4/9 「石は転がされた」 説教者 川内裕子 牧師 ルカによる福音書24章1節-12節

<近づく決意の萌芽>

イースターおめでとうございます。今日はイエスさまが十字架の死から復活されたことを記念しておささげする礼拝です。

復活の朝の出来事を今日は読みました。婦人たちが戻ってきます。彼女たちはガリラヤから、イエスさまが働きを始めたその時からイエスさまに従ってきていた女性たちです。イエスさまの遺体は、アリマタヤ出身のヨセフという議員がピラトに願い出て引き取り、新しい墓に納めました。「岩に掘った墓の中に」とあるように、この地方での墓は岩をくりぬいた洞窟のようなものでした。そこに布にくるんだ遺体を収め、入り口には大きな重い石のふたをしてふさぎます。そのようにイエスさまが墓に納められる様子も、女性たちはついて行って確かめます。

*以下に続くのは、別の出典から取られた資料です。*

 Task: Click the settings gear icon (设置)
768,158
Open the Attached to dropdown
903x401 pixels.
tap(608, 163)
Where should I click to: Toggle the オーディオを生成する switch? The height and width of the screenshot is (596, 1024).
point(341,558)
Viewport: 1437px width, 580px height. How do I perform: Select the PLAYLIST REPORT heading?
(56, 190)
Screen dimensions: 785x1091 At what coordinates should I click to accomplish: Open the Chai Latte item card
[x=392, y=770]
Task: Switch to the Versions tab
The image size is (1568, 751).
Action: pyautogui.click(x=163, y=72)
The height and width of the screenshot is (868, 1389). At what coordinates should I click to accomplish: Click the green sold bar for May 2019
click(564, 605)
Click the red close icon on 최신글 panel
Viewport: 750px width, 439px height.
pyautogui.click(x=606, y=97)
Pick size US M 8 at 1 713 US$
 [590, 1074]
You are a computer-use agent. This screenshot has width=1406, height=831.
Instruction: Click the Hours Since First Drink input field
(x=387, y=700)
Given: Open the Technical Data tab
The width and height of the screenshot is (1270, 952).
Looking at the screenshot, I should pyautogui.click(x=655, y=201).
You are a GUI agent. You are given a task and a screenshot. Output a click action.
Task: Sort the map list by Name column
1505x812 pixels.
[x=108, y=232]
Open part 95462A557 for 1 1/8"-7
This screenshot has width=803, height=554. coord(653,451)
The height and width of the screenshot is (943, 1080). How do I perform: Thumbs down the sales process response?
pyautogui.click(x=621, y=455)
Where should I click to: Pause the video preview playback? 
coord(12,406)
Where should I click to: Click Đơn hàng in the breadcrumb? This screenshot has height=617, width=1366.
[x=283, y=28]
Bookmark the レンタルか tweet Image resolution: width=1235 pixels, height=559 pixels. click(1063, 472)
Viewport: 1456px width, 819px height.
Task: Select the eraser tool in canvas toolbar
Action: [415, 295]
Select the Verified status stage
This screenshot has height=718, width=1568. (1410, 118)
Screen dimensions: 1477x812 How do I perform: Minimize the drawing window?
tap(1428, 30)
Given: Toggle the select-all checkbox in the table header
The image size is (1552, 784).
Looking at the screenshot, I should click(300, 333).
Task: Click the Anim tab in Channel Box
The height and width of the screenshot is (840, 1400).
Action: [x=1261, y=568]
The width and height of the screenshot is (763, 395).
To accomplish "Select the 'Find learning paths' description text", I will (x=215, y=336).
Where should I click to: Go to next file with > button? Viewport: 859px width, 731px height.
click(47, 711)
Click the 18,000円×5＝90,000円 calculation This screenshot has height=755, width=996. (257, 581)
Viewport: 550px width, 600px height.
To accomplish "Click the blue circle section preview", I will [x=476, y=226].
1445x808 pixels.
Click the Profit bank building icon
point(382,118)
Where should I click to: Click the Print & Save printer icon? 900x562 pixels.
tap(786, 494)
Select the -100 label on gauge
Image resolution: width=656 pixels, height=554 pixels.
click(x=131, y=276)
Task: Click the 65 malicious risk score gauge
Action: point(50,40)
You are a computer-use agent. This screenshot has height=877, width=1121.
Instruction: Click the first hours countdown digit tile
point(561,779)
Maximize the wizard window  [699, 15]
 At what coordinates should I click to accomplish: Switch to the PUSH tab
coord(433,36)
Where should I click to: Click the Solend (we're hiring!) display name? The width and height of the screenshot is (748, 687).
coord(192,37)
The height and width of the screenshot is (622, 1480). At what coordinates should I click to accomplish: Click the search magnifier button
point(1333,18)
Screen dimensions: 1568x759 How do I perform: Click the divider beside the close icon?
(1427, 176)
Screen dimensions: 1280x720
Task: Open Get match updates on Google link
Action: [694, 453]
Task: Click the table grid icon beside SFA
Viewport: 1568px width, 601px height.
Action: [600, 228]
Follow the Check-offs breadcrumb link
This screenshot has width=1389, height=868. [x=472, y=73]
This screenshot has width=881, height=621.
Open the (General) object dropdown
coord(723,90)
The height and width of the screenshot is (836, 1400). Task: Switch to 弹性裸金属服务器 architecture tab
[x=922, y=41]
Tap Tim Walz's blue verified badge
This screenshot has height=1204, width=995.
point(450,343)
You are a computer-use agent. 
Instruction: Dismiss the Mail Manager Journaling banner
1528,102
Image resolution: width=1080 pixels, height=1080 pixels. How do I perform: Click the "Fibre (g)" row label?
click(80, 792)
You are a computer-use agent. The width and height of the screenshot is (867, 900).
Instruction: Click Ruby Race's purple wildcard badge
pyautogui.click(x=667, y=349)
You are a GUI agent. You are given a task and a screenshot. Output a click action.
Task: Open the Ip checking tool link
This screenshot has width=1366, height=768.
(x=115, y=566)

ガリラヤからずっと従ってきた女性たちも、イエスさまが裁判を受け十字架にかけられる時、近くにいることができませんでした。遠くから立って見ていたのです。十字架刑という重罪人と関係するとみなされることは、大変危険なことでした。けれど「父よ、わたしの霊を御手に委ねます」と大声で叫び、十字架上で息を引き取られたイエスさまを見て、最後の最後までイエスさまは自分たちと共にいてくださったのだと彼女たちは知ります。十字架から逃れることなく、苦しみつつ神のみ旨により死を遂げられたイエスさまが、自分たちの生きてゆくのも大変な人生を共に歩んでくださったことを知ります。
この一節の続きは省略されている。